Ponte Sublicio
The literary tradition associates the Aventine hill with the legend of Rome's foundation: there, Remus is said to have taken the auspices while his brother Romulus chose the Palatine hill. The opposition between the two locations perhaps finds its exegesis in a supposed antagonism between patricians and plebeians that, as stated by the ancient sources, started in the 5th century BC. By the Late Republican period, because of the status of the dwellers and the nature of the religious cults, the Aventine became commonly associated with the plebs; the Palatine with the patriciate.
The earliest fortification walls on the Aventine, remnants of which are still visible in several locations, are attributed to the king Servius Tullius (6th century BC). Since the hill remained outside the sacred boundaries of the city (pomerium) until the principate of Claudius (AD 41-54), the Aventine was the ideal place for the foundation of temples dedicated to deities that did not belong to the original Roman pantheon that, according to Roman religious prescriptions, could not be located inside the pomerium. The settling of people deported since the Early Republican period from the newly conquered towns of Latium on the Aventine also promoted the introduction and diffusion of new cults.

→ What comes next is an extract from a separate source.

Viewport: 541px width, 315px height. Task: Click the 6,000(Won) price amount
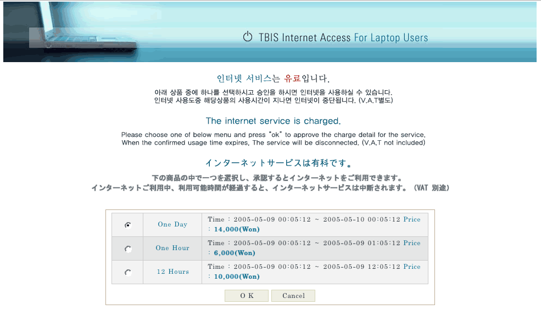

The earliest known temple on the Aventine was that of Diana founded by the king Servius Tullius. In its vicinity once stood the temple of Minerva, religious center for some of the city's commercial guilds. In the area of modern Santa Sabina was probably located the temple of Juno Regina, dedicated in 392 BC by Furius Camillus. A sanctuary of Ceres, Liberus, and Libera was dedicated in 493 BC on the northeastern slope of the Aventine, in front of the Circus Maximus. With the expansion of Rome's sacred boundary by the emperor Claudius, the area of this temple fell under the religious and legal prescriptions of territories "intra pomerium".
During the Imperial period, new cults of oriental deities were introduced on the Aventine. A sanctuary of Jupiter Dolichenus was dedicated in AD 138; its remains have been identified in the 1930s. Under the church of Santa Prisca there is a shrine to the god Mithra dating to the 2nd century AD; in the same period, the structure under the church of Santa Sabina functioned as a center of congregation for devotees of Isis.

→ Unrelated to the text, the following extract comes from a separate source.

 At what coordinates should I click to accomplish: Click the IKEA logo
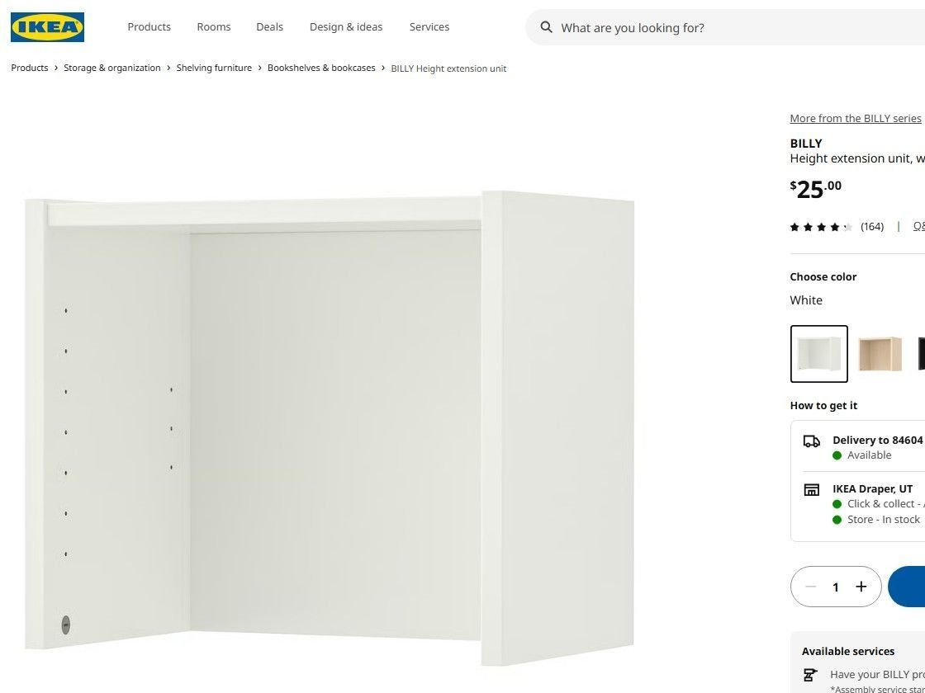tap(47, 27)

Intense building activity affected the urban image of the hill through time. Initially, there was the construction of mostly apartment buildings, promoted by the lex Icinia de Aventino publicando of 456 BC that declared the hill public land (ager publicus) and distributed it to members of the plebs. Aristocratic residences during this period, such as that of the poet Ennius (239-169 BC) were rare. It was only during the Imperial period that the Aventine became a predominantly aristocratic neighborhood. The ancient sources place here the house of the emperor Vitellius in the second half of the 1st century AD, and at the beginning of the 2nd century AD the personal estates of Trajan (privata Traiani) and the house of his friend, the general Lucius Licinius Sura, that was probably located in proximity of his bath complex.
The opulence of the residences was probably the cause of the destruction of the Aventine by the army of Alaric, king of the Visigoth, that ransacked Rome in AD 410. After the incursions, many of the properties were donated to the church by their Roman owners, who did not have the means to restore or maintain them. Thus, in the 5th century AD, the earliest Christian churches – including Santa Sabina, San Bonifacio, and Santa Prisca – were erected.
The progressive abandonment of the hill and the raise of Christian buildings determined a return to the primarily agricultural destination of the Aventine, which continued until twenty year ago, in spite of a building boom at the beginning of the 20th century.